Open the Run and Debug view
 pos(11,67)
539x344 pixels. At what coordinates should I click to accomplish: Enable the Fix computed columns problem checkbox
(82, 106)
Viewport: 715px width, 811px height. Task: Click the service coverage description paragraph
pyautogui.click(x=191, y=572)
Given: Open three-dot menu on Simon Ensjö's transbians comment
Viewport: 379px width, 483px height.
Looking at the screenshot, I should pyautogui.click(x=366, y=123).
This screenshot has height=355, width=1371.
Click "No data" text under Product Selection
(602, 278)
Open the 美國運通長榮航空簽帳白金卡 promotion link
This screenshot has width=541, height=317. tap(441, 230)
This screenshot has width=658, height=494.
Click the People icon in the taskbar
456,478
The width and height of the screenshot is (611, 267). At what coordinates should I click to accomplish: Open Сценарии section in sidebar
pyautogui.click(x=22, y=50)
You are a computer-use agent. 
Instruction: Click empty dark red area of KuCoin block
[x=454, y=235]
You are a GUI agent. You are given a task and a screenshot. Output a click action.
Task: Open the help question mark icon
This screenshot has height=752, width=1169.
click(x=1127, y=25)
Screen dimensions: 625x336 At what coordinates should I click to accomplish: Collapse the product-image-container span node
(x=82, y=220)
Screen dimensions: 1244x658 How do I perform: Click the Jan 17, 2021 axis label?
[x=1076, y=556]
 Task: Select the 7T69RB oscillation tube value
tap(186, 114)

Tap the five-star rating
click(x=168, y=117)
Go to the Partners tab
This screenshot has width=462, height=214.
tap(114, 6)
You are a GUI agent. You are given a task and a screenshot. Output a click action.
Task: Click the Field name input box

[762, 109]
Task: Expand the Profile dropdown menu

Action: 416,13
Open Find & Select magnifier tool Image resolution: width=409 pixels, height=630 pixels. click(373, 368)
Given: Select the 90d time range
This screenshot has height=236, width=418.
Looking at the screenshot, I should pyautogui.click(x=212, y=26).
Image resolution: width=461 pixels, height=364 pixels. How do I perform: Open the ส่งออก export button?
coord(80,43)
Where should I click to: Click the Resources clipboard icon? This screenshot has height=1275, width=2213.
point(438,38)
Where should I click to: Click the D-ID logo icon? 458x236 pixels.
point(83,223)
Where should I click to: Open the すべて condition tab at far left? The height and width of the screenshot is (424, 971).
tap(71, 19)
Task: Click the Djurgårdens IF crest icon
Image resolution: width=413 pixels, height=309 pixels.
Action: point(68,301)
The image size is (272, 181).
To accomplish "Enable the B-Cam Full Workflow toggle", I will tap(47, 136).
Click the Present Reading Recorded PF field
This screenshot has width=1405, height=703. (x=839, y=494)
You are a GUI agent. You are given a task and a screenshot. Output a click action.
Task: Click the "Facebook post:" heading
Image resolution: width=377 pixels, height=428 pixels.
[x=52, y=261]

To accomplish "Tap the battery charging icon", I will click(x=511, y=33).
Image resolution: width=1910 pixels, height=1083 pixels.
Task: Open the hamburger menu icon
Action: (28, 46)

----

| Exercise |
Render every line of the entries above as a JSON list of strings, one string per line, with blank lines omitted.

| Exercise answer |
[
  "Open the Run and Debug view",
  " pos(11,67)",
  "539x344 pixels. At what coordinates should I click to accomplish: Enable the Fix computed columns problem checkbox",
  "(82, 106)",
  "Viewport: 715px width, 811px height. Task: Click the service coverage description paragraph",
  "pyautogui.click(x=191, y=572)",
  "Given: Open three-dot menu on Simon Ensjö's transbians comment",
  "Viewport: 379px width, 483px height.",
  "Looking at the screenshot, I should pyautogui.click(x=366, y=123).",
  "This screenshot has height=355, width=1371.",
  "Click \"No data\" text under Product Selection",
  "(602, 278)",
  "Open the 美國運通長榮航空簽帳白金卡 promotion link",
  "This screenshot has width=541, height=317. tap(441, 230)",
  "This screenshot has width=658, height=494.",
  "Click the People icon in the taskbar",
  "456,478",
  "The width and height of the screenshot is (611, 267). At what coordinates should I click to accomplish: Open Сценарии section in sidebar",
  "pyautogui.click(x=22, y=50)",
  "You are a computer-use agent. ",
  "Instruction: Click empty dark red area of KuCoin block",
  "[x=454, y=235]",
  "You are a GUI agent. You are given a task and a screenshot. Output a click action.",
  "Task: Open the help question mark icon",
  "This screenshot has height=752, width=1169.",
  "click(x=1127, y=25)",
  "Screen dimensions: 625x336 At what coordinates should I click to accomplish: Collapse the product-image-container span node",
  "(x=82, y=220)",
  "Screen dimensions: 1244x658 How do I perform: Click the Jan 17, 2021 axis label?",
  "[x=1076, y=556]",
  " Task: Select the 7T69RB oscillation tube value",
  "tap(186, 114)",
  "Tap the five-star rating",
  "click(x=168, y=117)",
  "Go to the Partners tab",
  "This screenshot has width=462, height=214.",
  "tap(114, 6)",
  "You are a GUI agent. You are given a task and a screenshot. Output a click action.",
  "Task: Click the Field name input box",
  "[762, 109]",
  "Task: Expand the Profile dropdown menu",
  "Action: 416,13",
  "Open Find & Select magnifier tool Image resolution: width=409 pixels, height=630 pixels. click(373, 368)",
  "Given: Select the 90d time range",
  "This screenshot has height=236, width=418.",
  "Looking at the screenshot, I should pyautogui.click(x=212, y=26).",
  "Image resolution: width=461 pixels, height=364 pixels. How do I perform: Open the ส่งออก export button?",
  "coord(80,43)",
  "Where should I click to: Click the Resources clipboard icon? This screenshot has height=1275, width=2213.",
  "point(438,38)",
  "Where should I click to: Click the D-ID logo icon? 458x236 pixels.",
  "point(83,223)",
  "Where should I click to: Open the すべて condition tab at far left? The height and width of the screenshot is (424, 971).",
  "tap(71, 19)",
  "Task: Click the Djurgårdens IF crest icon",
  "Image resolution: width=413 pixels, height=309 pixels.",
  "Action: point(68,301)",
  "The image size is (272, 181).",
  "To accomplish \"Enable the B-Cam Full Workflow toggle\", I will tap(47, 136).",
  "Click the Present Reading Recorded PF field",
  "This screenshot has width=1405, height=703. (x=839, y=494)",
  "You are a GUI agent. You are given a task and a screenshot. Output a click action.",
  "Task: Click the \"Facebook post:\" heading",
  "Image resolution: width=377 pixels, height=428 pixels.",
  "[x=52, y=261]",
  "To accomplish \"Tap the battery charging icon\", I will click(x=511, y=33).",
  "Image resolution: width=1910 pixels, height=1083 pixels.",
  "Task: Open the hamburger menu icon",
  "Action: (28, 46)"
]